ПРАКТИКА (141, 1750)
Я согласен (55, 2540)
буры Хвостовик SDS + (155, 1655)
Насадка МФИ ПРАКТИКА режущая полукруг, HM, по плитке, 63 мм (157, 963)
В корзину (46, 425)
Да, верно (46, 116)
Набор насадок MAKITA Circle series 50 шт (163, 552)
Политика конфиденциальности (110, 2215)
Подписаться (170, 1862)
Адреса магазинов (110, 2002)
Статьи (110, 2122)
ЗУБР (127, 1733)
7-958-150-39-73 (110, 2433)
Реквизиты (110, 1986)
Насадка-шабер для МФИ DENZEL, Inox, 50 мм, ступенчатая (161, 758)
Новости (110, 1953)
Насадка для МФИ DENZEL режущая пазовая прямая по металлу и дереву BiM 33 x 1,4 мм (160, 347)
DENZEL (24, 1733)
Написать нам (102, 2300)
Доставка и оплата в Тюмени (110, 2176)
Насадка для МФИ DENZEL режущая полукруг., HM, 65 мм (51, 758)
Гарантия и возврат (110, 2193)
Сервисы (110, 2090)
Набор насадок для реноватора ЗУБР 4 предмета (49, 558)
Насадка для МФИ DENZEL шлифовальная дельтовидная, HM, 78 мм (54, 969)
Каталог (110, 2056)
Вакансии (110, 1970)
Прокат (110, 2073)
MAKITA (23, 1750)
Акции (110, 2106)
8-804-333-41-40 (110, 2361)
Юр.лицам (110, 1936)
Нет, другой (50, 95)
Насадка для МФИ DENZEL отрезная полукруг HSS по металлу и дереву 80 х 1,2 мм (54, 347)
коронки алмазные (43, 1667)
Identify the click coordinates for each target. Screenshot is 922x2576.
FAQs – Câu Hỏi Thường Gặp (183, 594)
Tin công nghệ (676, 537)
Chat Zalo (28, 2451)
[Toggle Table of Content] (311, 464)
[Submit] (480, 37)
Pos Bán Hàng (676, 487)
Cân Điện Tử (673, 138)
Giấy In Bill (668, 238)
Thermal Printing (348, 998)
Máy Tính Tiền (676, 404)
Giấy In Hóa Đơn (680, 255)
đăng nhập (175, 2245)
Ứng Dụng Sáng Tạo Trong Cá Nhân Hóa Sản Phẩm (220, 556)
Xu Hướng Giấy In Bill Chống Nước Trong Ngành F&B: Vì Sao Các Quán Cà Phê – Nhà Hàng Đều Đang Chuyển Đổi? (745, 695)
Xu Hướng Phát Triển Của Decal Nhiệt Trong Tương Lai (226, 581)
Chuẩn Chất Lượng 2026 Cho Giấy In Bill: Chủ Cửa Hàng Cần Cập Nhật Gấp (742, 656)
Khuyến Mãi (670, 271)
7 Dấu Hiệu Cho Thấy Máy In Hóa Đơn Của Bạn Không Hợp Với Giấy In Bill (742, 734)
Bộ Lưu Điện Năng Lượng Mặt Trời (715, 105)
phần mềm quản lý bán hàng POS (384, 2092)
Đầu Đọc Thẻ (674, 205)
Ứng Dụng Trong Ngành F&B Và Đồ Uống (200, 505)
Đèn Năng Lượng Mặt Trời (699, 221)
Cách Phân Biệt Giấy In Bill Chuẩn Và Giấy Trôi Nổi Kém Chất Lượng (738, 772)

+---+

== WORK TO COMPLETE ==
Rewrite all of the data above, replacing each instance of "DENZEL" with "Denzel" and leaving everything else unchanged.

== OUTPUT FOR THIS EXERCISE ==
ПРАКТИКА (141, 1750)
Я согласен (55, 2540)
буры Хвостовик SDS + (155, 1655)
Насадка МФИ ПРАКТИКА режущая полукруг, HM, по плитке, 63 мм (157, 963)
В корзину (46, 425)
Да, верно (46, 116)
Набор насадок MAKITA Circle series 50 шт (163, 552)
Политика конфиденциальности (110, 2215)
Подписаться (170, 1862)
Адреса магазинов (110, 2002)
Статьи (110, 2122)
ЗУБР (127, 1733)
7-958-150-39-73 (110, 2433)
Реквизиты (110, 1986)
Насадка-шабер для МФИ Denzel, Inox, 50 мм, ступенчатая (161, 758)
Новости (110, 1953)
Насадка для МФИ Denzel режущая пазовая прямая по металлу и дереву BiM 33 x 1,4 мм (160, 347)
Denzel (24, 1733)
Написать нам (102, 2300)
Доставка и оплата в Тюмени (110, 2176)
Насадка для МФИ Denzel режущая полукруг., HM, 65 мм (51, 758)
Гарантия и возврат (110, 2193)
Сервисы (110, 2090)
Набор насадок для реноватора ЗУБР 4 предмета (49, 558)
Насадка для МФИ Denzel шлифовальная дельтовидная, HM, 78 мм (54, 969)
Каталог (110, 2056)
Вакансии (110, 1970)
Прокат (110, 2073)
MAKITA (23, 1750)
Акции (110, 2106)
8-804-333-41-40 (110, 2361)
Юр.лицам (110, 1936)
Нет, другой (50, 95)
Насадка для МФИ Denzel отрезная полукруг HSS по металлу и дереву 80 х 1,2 мм (54, 347)
коронки алмазные (43, 1667)
Identify the click coordinates for each target. Screenshot is 922x2576.
FAQs – Câu Hỏi Thường Gặp (183, 594)
Tin công nghệ (676, 537)
Chat Zalo (28, 2451)
[Toggle Table of Content] (311, 464)
[Submit] (480, 37)
Pos Bán Hàng (676, 487)
Cân Điện Tử (673, 138)
Giấy In Bill (668, 238)
Thermal Printing (348, 998)
Máy Tính Tiền (676, 404)
Giấy In Hóa Đơn (680, 255)
đăng nhập (175, 2245)
Ứng Dụng Sáng Tạo Trong Cá Nhân Hóa Sản Phẩm (220, 556)
Xu Hướng Giấy In Bill Chống Nước Trong Ngành F&B: Vì Sao Các Quán Cà Phê – Nhà Hàng Đều Đang Chuyển Đổi? (745, 695)
Xu Hướng Phát Triển Của Decal Nhiệt Trong Tương Lai (226, 581)
Chuẩn Chất Lượng 2026 Cho Giấy In Bill: Chủ Cửa Hàng Cần Cập Nhật Gấp (742, 656)
Khuyến Mãi (670, 271)
7 Dấu Hiệu Cho Thấy Máy In Hóa Đơn Của Bạn Không Hợp Với Giấy In Bill (742, 734)
Bộ Lưu Điện Năng Lượng Mặt Trời (715, 105)
phần mềm quản lý bán hàng POS (384, 2092)
Đầu Đọc Thẻ (674, 205)
Ứng Dụng Trong Ngành F&B Và Đồ Uống (200, 505)
Đèn Năng Lượng Mặt Trời (699, 221)
Cách Phân Biệt Giấy In Bill Chuẩn Và Giấy Trôi Nổi Kém Chất Lượng (738, 772)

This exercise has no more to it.